**GIVEN RECORDS**
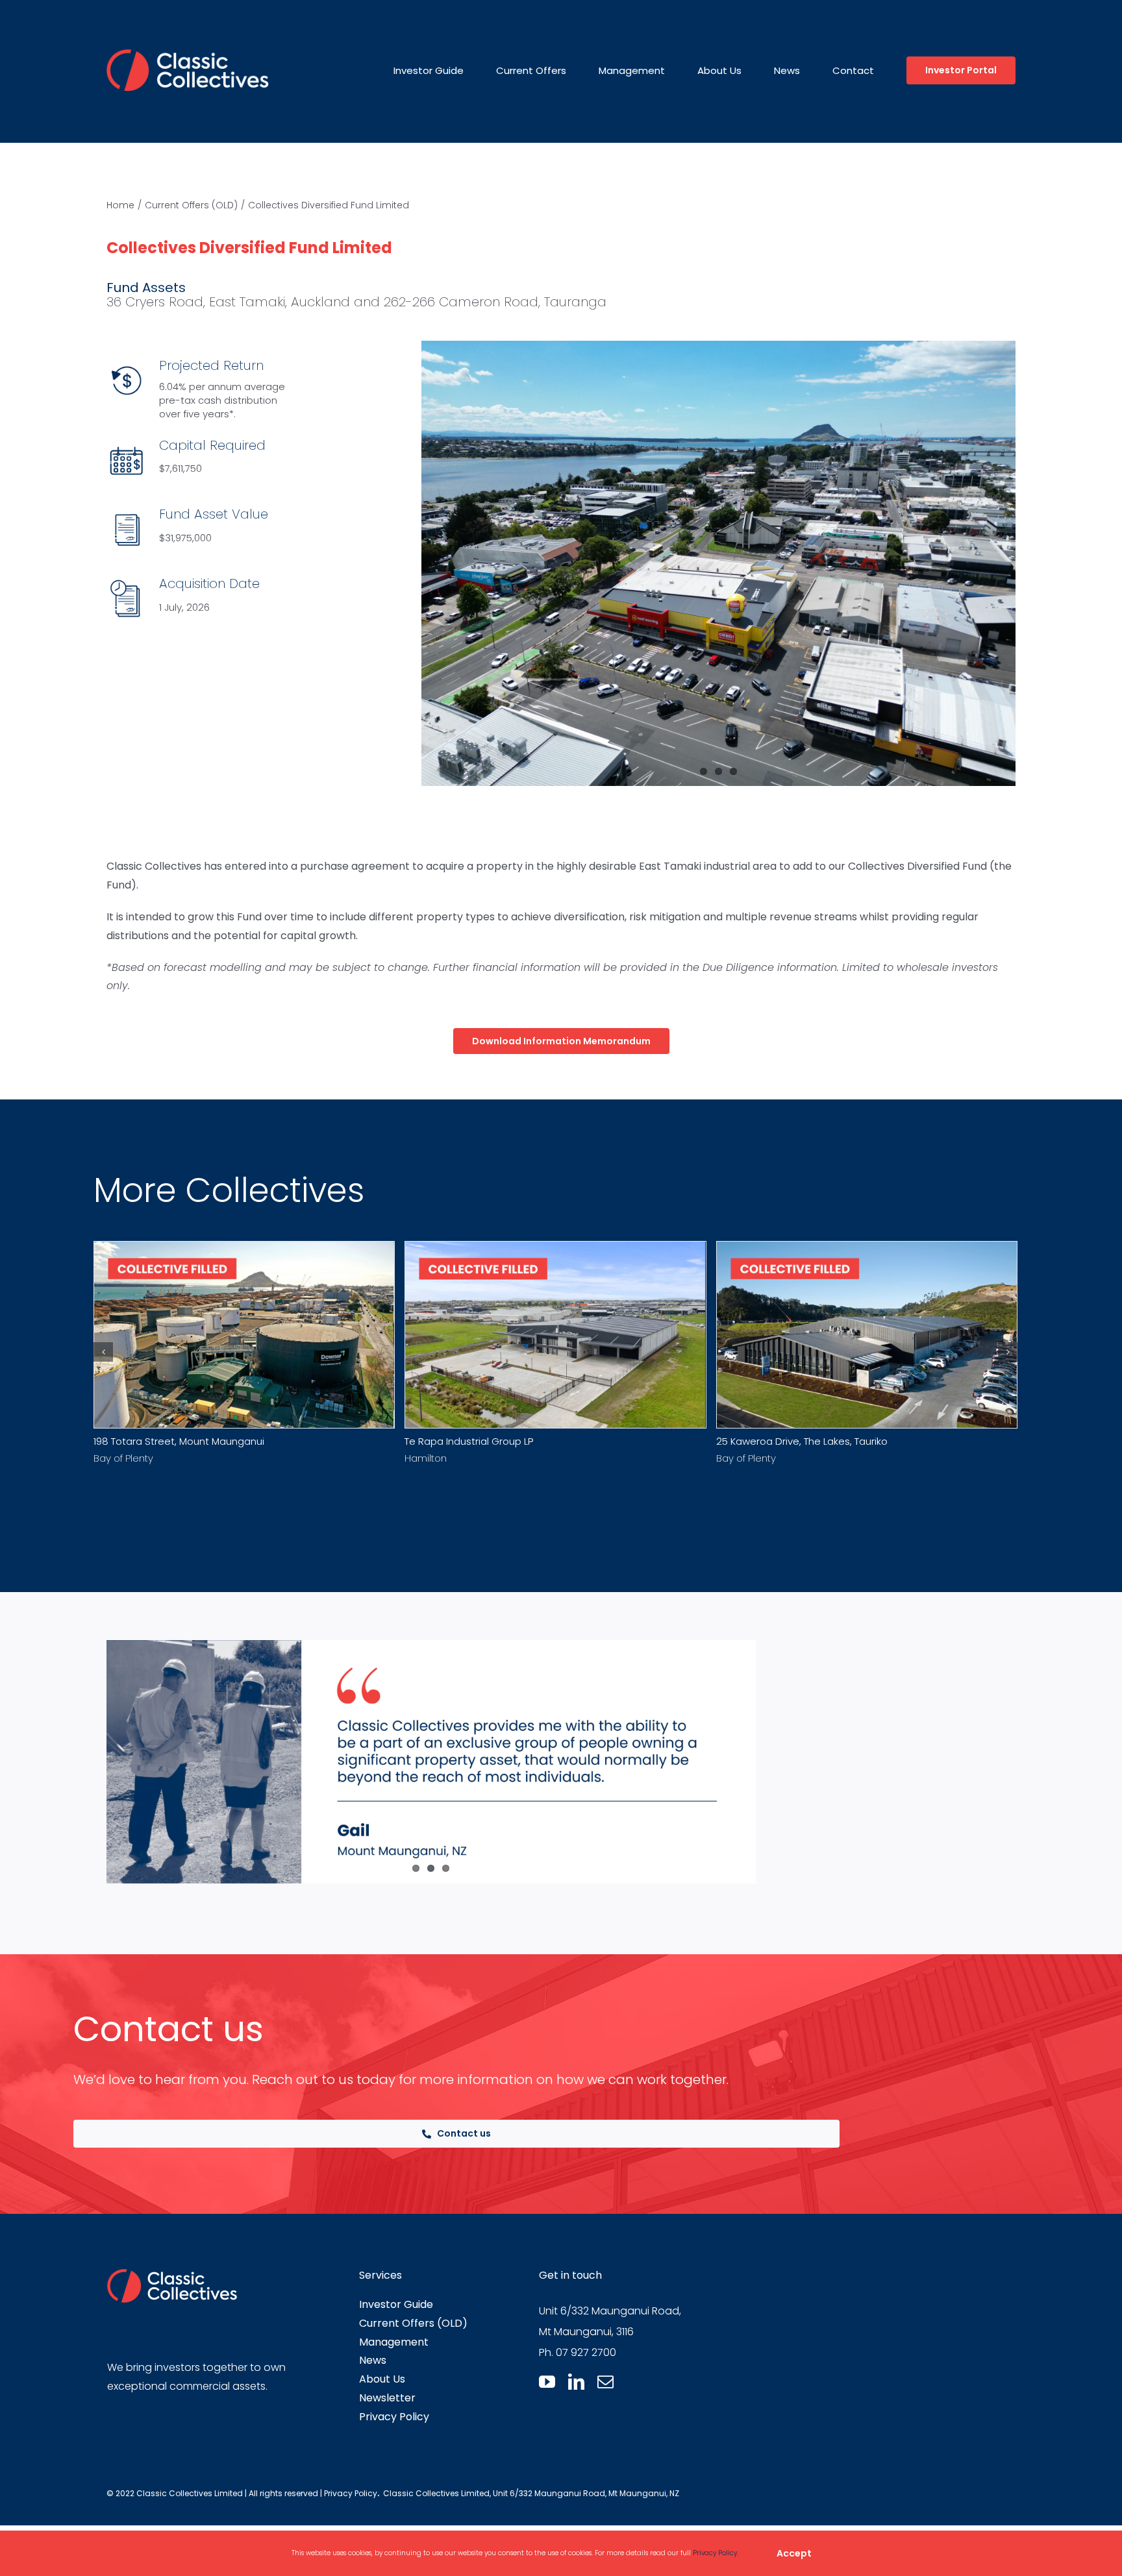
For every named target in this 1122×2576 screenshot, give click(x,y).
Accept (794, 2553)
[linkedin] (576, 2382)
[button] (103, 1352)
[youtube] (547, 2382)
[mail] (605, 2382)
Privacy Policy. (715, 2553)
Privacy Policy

**REQUIREMENT**
Except for the pictures, give all the material above again verbatim.

**FINISHED TASK**
For every named target in this 1122×2576 screenshot, give click(x,y).
Accept (794, 2553)
[linkedin] (576, 2382)
[button] (103, 1352)
[youtube] (547, 2382)
[mail] (605, 2382)
Privacy Policy. (715, 2553)
Privacy Policy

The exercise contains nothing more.